START GIVEN DATA

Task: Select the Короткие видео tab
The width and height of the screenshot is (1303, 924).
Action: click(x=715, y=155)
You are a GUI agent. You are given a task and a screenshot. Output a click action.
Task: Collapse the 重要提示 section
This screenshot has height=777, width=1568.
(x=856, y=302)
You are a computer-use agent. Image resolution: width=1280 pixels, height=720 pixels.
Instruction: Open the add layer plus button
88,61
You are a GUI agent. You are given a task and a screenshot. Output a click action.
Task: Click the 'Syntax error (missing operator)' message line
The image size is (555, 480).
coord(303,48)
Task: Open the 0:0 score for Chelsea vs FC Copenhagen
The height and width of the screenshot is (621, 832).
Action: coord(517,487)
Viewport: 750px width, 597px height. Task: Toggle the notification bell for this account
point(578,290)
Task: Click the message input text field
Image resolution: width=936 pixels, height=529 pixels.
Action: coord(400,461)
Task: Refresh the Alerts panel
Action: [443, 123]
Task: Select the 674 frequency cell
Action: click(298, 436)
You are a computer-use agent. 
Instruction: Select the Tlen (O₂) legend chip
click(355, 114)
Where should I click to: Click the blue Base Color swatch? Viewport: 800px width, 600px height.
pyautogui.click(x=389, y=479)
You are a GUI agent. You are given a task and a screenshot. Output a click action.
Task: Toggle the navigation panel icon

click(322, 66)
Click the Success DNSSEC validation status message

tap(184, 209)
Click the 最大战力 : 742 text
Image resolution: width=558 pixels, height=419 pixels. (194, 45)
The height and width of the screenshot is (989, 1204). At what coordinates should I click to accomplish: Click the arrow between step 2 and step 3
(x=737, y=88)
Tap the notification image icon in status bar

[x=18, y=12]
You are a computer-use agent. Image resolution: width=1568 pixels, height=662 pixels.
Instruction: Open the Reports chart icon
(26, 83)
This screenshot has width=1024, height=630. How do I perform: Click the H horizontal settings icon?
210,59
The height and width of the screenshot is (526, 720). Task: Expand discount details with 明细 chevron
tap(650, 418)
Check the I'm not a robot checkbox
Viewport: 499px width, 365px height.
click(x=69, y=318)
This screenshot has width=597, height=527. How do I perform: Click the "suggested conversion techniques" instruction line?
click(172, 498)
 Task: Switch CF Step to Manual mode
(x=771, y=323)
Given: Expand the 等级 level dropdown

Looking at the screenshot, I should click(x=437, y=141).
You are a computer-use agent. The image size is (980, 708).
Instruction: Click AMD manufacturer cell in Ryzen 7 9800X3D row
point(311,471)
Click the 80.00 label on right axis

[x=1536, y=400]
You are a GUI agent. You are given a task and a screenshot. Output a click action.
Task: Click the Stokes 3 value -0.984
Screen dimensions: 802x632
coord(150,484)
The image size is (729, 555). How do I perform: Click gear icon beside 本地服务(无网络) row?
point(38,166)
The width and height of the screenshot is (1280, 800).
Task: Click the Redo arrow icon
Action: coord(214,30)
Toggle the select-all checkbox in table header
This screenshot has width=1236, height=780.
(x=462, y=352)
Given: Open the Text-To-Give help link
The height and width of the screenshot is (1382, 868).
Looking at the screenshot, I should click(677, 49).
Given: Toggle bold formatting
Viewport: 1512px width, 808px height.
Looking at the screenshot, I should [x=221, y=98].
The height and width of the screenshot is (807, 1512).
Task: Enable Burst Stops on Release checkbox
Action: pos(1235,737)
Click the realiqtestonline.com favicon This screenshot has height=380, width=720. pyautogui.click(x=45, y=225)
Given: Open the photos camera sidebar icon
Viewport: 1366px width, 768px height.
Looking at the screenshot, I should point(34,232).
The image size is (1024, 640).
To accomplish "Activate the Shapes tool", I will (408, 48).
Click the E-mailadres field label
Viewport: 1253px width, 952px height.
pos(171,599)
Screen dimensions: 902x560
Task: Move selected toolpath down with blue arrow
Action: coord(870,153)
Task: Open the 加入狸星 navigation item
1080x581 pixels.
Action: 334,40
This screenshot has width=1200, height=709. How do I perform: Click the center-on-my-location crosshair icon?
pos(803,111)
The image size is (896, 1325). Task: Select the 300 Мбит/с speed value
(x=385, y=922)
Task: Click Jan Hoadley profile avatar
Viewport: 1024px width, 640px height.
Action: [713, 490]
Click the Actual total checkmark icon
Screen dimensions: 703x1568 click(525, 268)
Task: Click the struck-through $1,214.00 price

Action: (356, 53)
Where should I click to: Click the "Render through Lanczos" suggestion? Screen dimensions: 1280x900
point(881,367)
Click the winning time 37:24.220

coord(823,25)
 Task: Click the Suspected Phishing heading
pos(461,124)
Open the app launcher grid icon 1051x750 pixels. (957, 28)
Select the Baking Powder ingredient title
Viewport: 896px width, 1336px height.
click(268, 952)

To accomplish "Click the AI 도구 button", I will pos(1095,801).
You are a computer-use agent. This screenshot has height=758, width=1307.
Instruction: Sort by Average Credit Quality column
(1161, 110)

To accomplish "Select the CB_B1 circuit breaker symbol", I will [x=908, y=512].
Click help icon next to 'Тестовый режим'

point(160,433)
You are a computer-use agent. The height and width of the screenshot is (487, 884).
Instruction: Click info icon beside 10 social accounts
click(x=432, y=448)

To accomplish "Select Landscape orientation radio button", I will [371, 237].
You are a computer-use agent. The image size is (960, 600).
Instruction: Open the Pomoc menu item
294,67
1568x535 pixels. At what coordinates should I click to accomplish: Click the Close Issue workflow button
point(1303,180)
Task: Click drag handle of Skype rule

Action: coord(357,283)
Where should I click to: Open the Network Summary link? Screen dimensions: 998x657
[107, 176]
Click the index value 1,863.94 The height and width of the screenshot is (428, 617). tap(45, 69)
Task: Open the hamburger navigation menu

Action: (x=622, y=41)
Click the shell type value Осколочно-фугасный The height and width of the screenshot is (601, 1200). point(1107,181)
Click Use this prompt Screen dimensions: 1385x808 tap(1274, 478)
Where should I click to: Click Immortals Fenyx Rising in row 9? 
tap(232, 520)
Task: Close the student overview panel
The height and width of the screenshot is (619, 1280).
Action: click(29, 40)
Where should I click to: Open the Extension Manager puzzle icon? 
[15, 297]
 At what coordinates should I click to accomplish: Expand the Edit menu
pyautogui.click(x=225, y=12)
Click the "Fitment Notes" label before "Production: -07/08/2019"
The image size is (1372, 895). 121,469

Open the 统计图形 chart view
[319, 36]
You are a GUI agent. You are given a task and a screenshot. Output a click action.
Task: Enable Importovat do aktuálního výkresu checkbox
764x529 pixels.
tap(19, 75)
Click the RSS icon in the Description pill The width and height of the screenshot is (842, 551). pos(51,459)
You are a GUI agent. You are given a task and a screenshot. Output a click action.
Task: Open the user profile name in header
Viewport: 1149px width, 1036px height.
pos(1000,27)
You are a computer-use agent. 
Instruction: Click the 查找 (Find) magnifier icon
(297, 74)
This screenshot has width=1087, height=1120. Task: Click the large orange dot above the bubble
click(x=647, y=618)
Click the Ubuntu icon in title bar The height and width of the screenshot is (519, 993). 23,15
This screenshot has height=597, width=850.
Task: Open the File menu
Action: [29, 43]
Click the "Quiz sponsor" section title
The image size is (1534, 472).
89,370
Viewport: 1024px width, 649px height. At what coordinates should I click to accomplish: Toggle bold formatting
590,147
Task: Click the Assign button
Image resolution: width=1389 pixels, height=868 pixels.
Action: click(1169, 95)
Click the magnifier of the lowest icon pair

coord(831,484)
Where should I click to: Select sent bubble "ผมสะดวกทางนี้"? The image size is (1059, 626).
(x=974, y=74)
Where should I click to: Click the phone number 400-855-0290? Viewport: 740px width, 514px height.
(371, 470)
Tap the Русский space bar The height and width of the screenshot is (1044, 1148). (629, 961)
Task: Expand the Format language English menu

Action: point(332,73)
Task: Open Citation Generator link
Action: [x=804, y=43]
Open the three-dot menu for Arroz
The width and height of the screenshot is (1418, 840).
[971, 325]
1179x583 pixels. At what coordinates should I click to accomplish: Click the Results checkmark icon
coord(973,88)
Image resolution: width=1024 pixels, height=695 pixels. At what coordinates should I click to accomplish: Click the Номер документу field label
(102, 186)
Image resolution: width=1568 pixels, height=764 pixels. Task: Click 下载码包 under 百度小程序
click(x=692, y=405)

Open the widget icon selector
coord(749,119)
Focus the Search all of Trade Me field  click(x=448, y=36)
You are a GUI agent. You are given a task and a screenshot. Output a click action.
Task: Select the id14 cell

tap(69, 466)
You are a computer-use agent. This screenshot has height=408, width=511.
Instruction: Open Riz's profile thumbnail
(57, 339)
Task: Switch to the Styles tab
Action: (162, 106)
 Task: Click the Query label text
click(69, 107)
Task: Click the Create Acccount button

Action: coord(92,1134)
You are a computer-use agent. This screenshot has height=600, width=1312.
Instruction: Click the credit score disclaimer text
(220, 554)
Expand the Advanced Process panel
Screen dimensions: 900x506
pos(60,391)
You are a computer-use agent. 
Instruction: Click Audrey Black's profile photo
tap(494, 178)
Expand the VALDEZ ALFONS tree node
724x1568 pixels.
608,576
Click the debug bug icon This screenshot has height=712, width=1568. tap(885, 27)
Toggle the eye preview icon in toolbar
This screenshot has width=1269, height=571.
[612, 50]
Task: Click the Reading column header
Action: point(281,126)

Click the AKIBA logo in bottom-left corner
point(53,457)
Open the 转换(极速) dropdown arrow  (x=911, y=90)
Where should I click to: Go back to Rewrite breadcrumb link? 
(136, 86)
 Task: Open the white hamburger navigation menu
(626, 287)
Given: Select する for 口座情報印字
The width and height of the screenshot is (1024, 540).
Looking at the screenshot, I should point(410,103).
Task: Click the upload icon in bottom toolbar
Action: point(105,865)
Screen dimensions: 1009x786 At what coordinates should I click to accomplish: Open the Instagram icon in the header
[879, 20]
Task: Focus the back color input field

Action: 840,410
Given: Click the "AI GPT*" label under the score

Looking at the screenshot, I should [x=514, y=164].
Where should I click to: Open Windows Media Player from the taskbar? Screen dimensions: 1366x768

END GIVEN DATA

Among the lines of the data, which ones contain the word "section"? Show them.

__ANSWER FOR THIS EXERCISE__:
Task: Collapse the 重要提示 section
Click the "Quiz sponsor" section title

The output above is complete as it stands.